> Task to complete:
How many lines in the rows below contain the string "pyautogui", with case counting? Reply with the number alone.

Dataset entries:
____

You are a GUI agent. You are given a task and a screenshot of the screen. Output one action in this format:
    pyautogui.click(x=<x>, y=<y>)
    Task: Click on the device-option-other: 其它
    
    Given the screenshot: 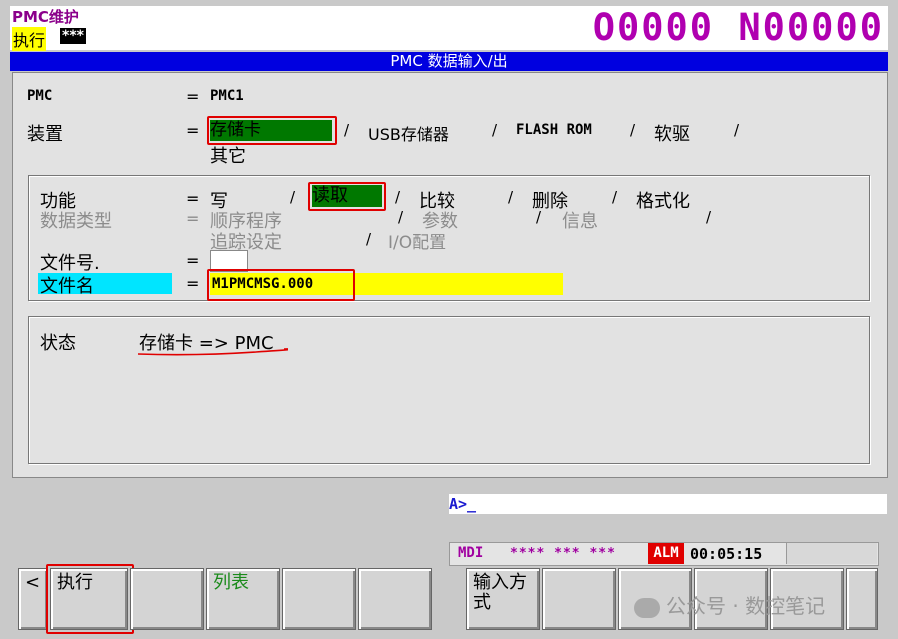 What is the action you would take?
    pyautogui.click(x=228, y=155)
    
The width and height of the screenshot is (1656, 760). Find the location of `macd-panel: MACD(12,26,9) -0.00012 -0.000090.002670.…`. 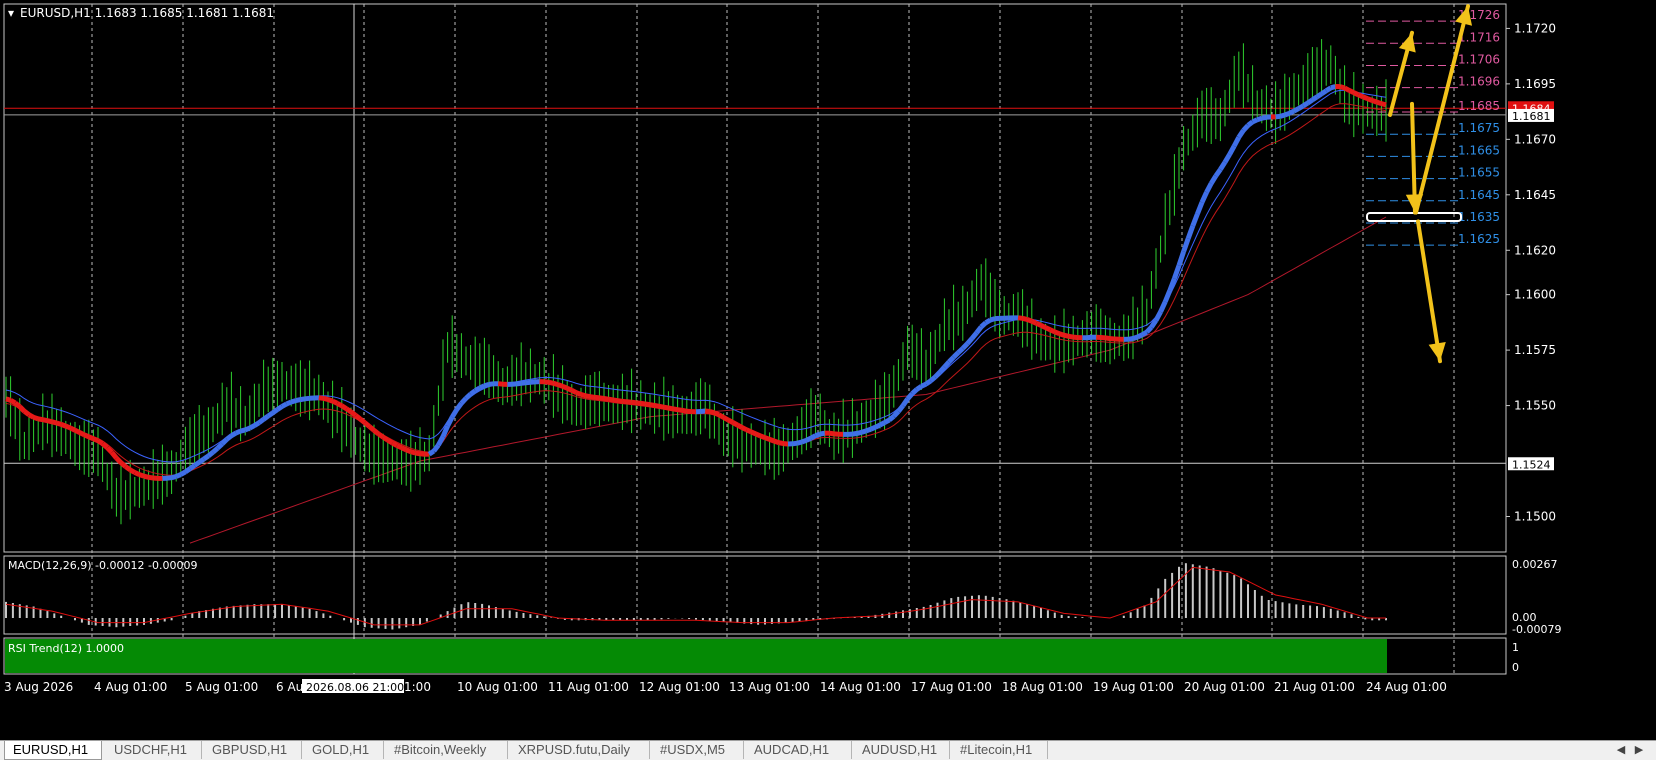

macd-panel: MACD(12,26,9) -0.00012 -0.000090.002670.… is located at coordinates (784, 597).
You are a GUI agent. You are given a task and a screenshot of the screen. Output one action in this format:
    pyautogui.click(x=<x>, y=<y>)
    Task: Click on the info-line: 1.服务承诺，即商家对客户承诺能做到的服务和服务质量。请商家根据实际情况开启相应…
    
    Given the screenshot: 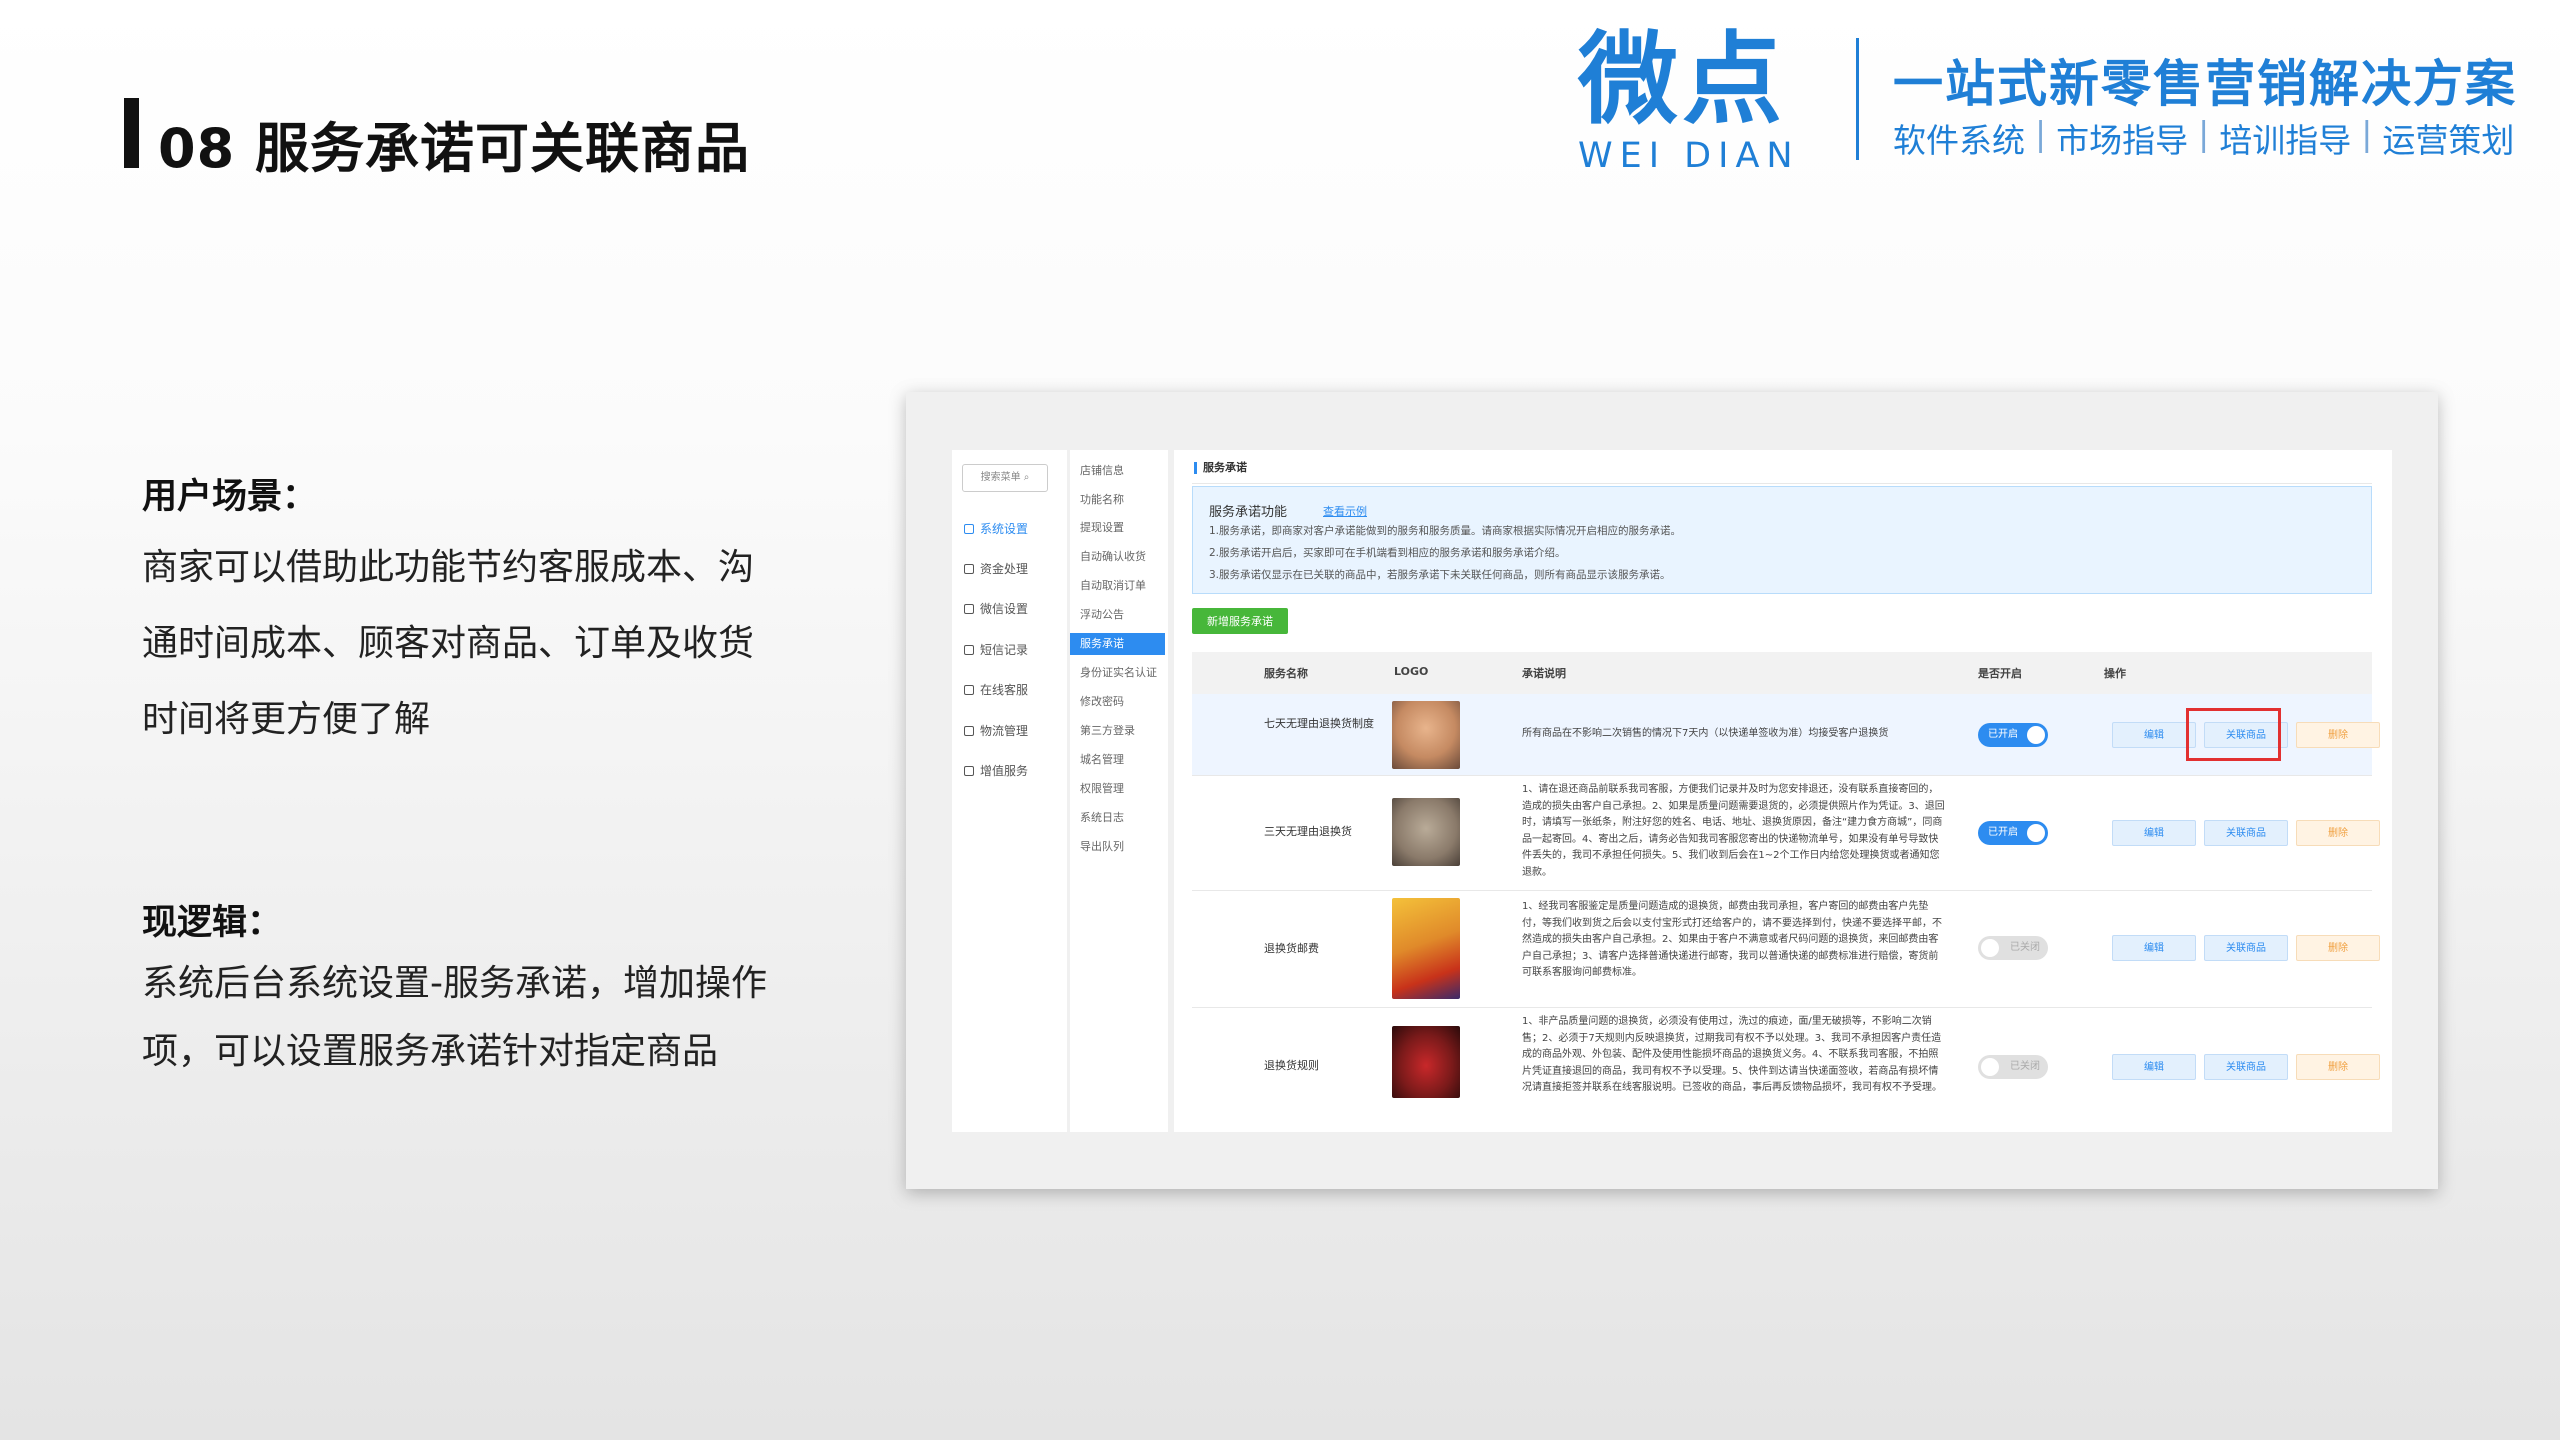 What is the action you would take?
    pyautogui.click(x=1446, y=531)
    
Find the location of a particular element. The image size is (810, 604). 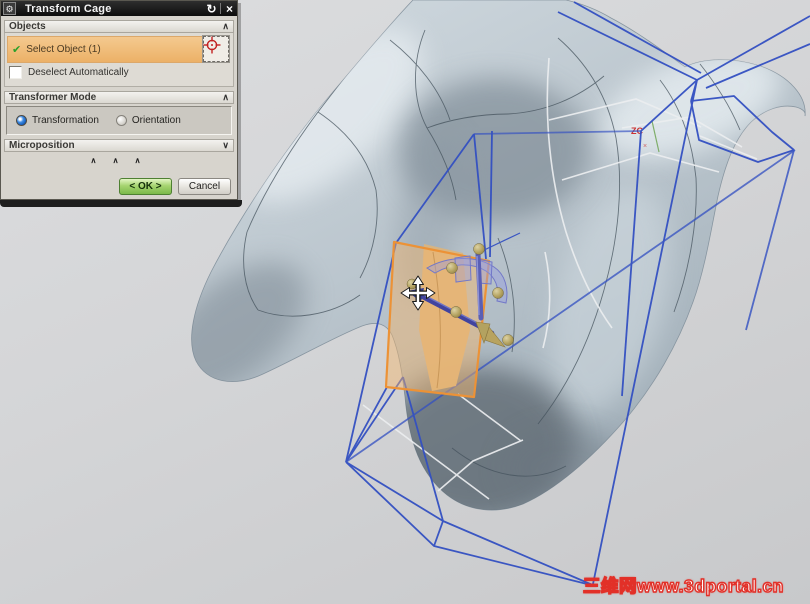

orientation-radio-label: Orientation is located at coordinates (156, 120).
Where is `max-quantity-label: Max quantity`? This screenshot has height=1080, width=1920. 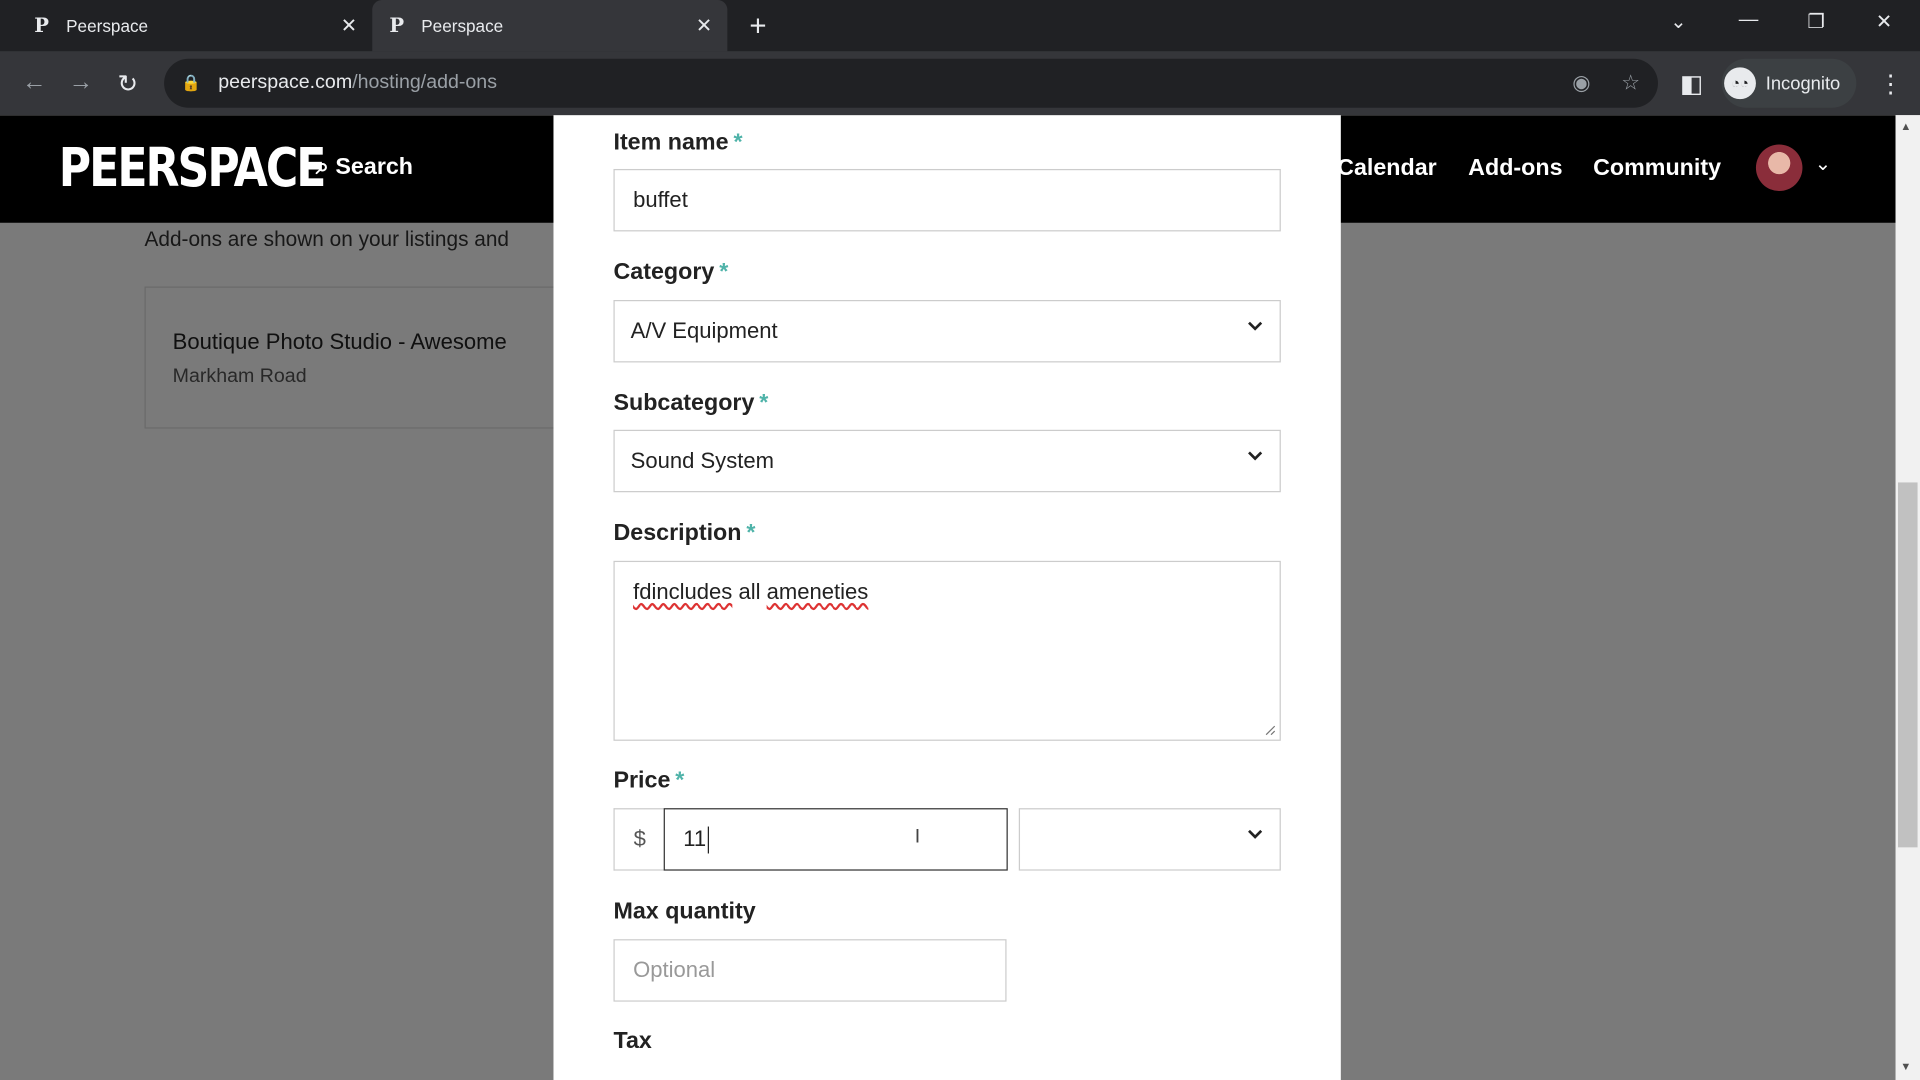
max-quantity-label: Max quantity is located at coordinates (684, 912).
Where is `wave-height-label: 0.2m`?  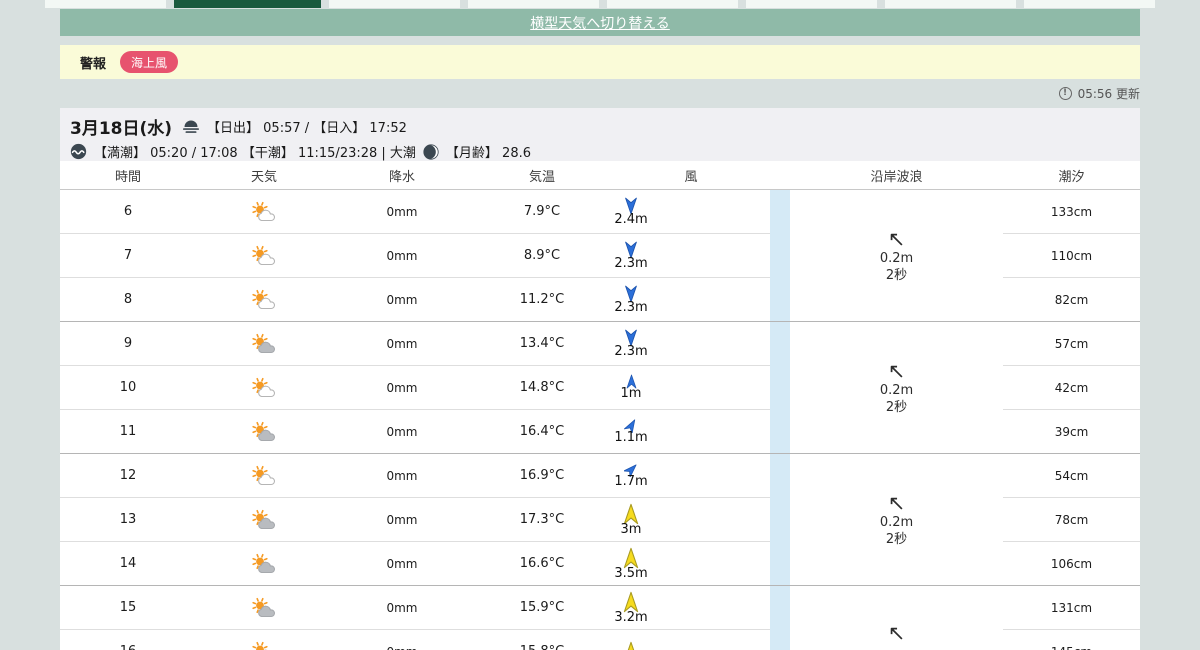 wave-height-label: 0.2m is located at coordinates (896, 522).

____

> Response for this exercise:
4